TEXT PROVIDED -
=====

By the time Sam Mendes went to Hollywood, he had already racked up multiple Olivier and Tony Awards for his brilliant stage direction of classic (e.g. Twelfth Night, Othello and Uncle Vanya) and modern plays (Company, The Real Thing, and Take Me Out) alike.  Even though he was in his thirties, he was regarded as a wunderkind because, over the course of five years, he had amassed a series of successes that suggested the artistic reincarnation of Elia Kazan was upon us. 

 

Kazan was two years older than Mendes was when he made his first feature, the very modest A Tree Grows in Brooklyn, which earned two Academy Award nominations, one being a Best Supporting Actor win for James Dunn.  It was an auspicious beginning.  Mendes, on the other hand, seemed in 1999 to have galvanized the art form with the audacious, semi-scandalous American Beauty, which took down numerous Oscars including a Best Director trophy for the ambitious rookie.  It was too much.

 

This is not to say that Mendes didn’t deserve the many honors bestowed upon him, but merely to note that no one makes that big a splash in this town without eventually frustrating expectations, which he did with his second feature, the beautifully crafted but lukewarmly received Road to Perdition.  Two years later, the fawning had given way to carping, and the glow quickly faded.

 

Six years after American Beauty, Mendes has returned with his third feature, Jarhead, an adaptation of Anthony Swofford’s bestselling Gulf War memoir told from the rowdy, slightly psychotic vantage point of a marine sniper.  This time span is worth noting because it took Kazan six years to get from Brooklyn to his first masterpiece, A Streetcar Named Desire (which he had earlier directed on stage with much of the same cast save for Vivien Leigh, who unseated Jessica Tandy as Blanche DuBois).  How does Mendes measure up?  You’ll have to see the film to judge for yourself.  In the meantime, here’s the much admired, now forty year-old director discussing the difficulty of tackling a war film with very little war, working for the first time without cinematographer Conrad Hall, and the likelihood of returning to theater.  The following is transcribed from a press conference held several weeks ago at the Beverly Hills Four Seasons.

=====

DATA EXTRACT -
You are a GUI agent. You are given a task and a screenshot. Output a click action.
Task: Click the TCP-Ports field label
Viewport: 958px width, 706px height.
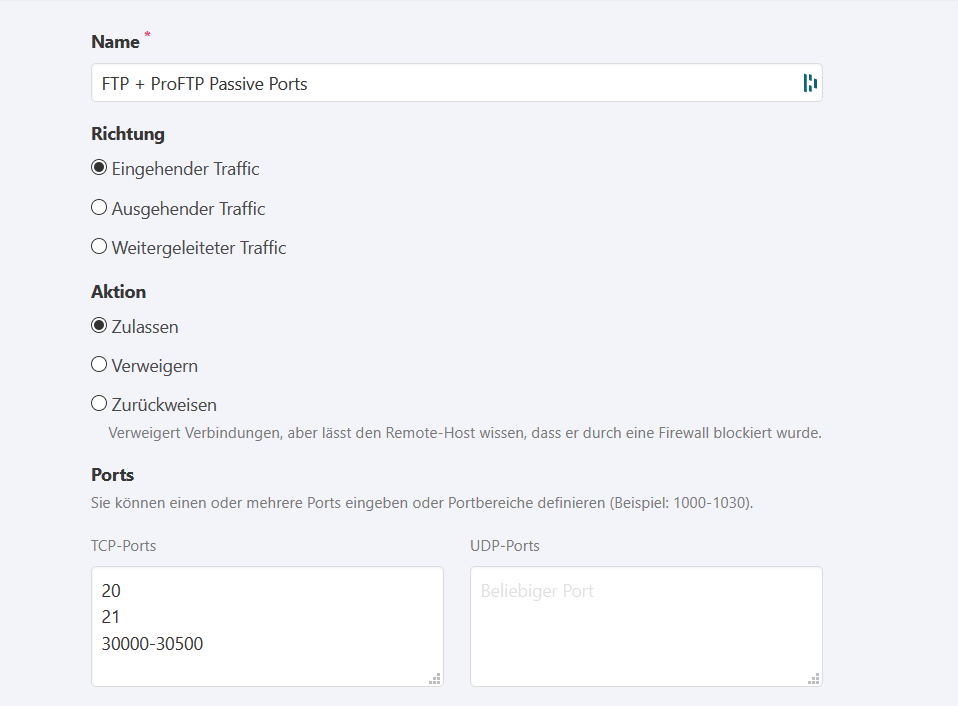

=====

WRITTEN PROBLEM - Please name the place where the press conference mentioned in the Sam Mendes article was held. The data comes from a source unrelated to the Sam Mendes article.

OUTPUT - The Beverly Hills Four Seasons.